Recipe #3: Gordon Ramsay’s Szechuan Chicken and Noodles

Recipe #3
Szechuan Chicken and Noodles
Gordon Ramsay Teaches Cooking II: Restaurant Recipes at Home
Chapter 11!dGordon Ramsay’s completed Szechuan Chicken and Noodles


As a reminder from when I cooked the Roasted Whole Chicken in the last post, I made the chicken with freshly ground pepper, as I couldn’t get my hands on Szechuan pepper (a little out of my price range for the online places I found carrying it). Therefore my recipe won’t be exactly like Gordon Ramsay’s. Want to know what it tastes like if you can’t afford Szechuan pepper either and plan to only use ground pepper? Then this will be perfect for you.

First, I took this:


Whole roasted chicken

and stripped it of all its meat. All bones got tossed into a pot and used in the chicken stock that Gordon Ramsay instructs. I strained the stock so it looked like this:


Chicken stock

and then started working on the veggies. I’ve never had bok choy before, despite seeing it at the store week after week. I really wasn’t sure if I was going to like it, but that’s all part of this adventure – learning how to cook new things and broadening my understanding of food. Turns out, this bok choy mushroom saute was absolutely delicious. It was by far my favorite part of the meal, to the point where I’m determined to make it as a side dish in the near future. I could eat this saute all by itself like a salad. It was wonderful. I snacked on it all through the rest of the cooking. The bok choy was only very lightly sauted, keeping its crunch. The buttery mushrooms were perfect.


Bok Choy mushroom saute

Next came the noodles. I scoured two stores for Udon noodles but no dice. I substituted a bag of long ramen in the same brand I usually buy my rice noodles. Through this recipe, I also discovered the misplacement of my meat fork – it appears I no longer have one. I definitely wanted to get that same shape he does with his noodles, so I grabbed a pair of chopsticks. A little trickier, but it worked even better than I expected. The crimped noodles got as close to the smooth noodle egg shape as was possible.

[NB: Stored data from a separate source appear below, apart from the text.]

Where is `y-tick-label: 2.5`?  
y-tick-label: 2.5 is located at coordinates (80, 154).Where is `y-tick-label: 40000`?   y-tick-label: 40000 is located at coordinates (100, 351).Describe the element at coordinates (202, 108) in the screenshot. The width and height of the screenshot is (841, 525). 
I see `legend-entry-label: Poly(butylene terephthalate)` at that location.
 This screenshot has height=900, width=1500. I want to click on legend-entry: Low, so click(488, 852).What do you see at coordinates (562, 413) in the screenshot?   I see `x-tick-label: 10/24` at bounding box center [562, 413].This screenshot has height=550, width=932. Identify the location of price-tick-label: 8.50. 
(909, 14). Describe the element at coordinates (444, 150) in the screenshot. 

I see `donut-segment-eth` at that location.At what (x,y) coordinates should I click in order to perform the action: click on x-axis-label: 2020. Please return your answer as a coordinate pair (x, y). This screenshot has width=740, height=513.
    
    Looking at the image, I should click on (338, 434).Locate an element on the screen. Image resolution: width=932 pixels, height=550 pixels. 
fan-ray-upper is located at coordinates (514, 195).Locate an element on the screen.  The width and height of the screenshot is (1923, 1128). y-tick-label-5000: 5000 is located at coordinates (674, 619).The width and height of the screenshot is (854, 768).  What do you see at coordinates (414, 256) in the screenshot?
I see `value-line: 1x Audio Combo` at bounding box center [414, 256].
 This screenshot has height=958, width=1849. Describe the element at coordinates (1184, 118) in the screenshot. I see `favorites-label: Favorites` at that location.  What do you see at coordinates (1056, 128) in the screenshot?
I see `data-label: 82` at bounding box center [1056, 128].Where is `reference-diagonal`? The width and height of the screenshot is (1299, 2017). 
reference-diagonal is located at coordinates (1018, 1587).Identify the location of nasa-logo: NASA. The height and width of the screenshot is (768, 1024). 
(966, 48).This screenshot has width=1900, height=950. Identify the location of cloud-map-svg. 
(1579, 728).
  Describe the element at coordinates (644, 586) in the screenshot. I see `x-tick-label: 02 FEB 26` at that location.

Udon noodle replacement: Ramen

Sadly, I forgot the chicken breasts were supposed to have skin on for this recipe. Chicken skin is a big weakness for me and I ate it pretty soon after the whole chicken came out of the oven. So the finished dish shows a naked chicken, but it was still yummy!


I also did a kid version, where the chicken is shredded and incorporated with the rest of the soup. My 7-year-old thought this was a delicious meal and was in complete agreement about the bok choy, as she was snacking on it with me as I cooked.


Highlights: I will definitely be making this soup again but I’ll also be making that bok choy saute as a new side dish for my Asian inspired meals. I enjoyed making my own stock, which is not something I’ve done in years and never under actual instructions (I just threw things in, really.)

Any Changes: The broth is meant to be light, but I’d like it a little richer with more seasonings next time. However, I might have added a bit too much water when making the stock so the extra light seasonings may have been due to dilution.

 Grade: B+ My variations/mistake made this a little bland. While I probably won’t get szechuan next time due to price, I’d be more careful how much water I add to the stock to give it more flavor and definitely add that chicken skin in. The bok choy mixture went from fantastic out of the soup to losing most of its flavor inside.

Have you tried this recipe, with or without the szechuan pepper? Let me know your thoughts in the comments!

One thought on “Recipe #3: Gordon Ramsay’s Szechuan Chicken and Noodles

  1. You can find Szechuan Peppers at Penzy’s a spice store if one is close to you. It has much more flavor than regular Black Pepper. But it in small amount, if you don’t like it, you didn’t invest much. Such is with all spices as well other than ones you know you consume a lot.

    If you ever make Stock or Broth and you have the scenario where you add too much water or it seems diluted you can leave it on the stove and let it continue to simmer on low heat and reduce. Reducing down the Stock or Broth allows the flavors get concentrated.

    Bok Choy and Baby Bok Choy’s are excellent vegetables all around as well.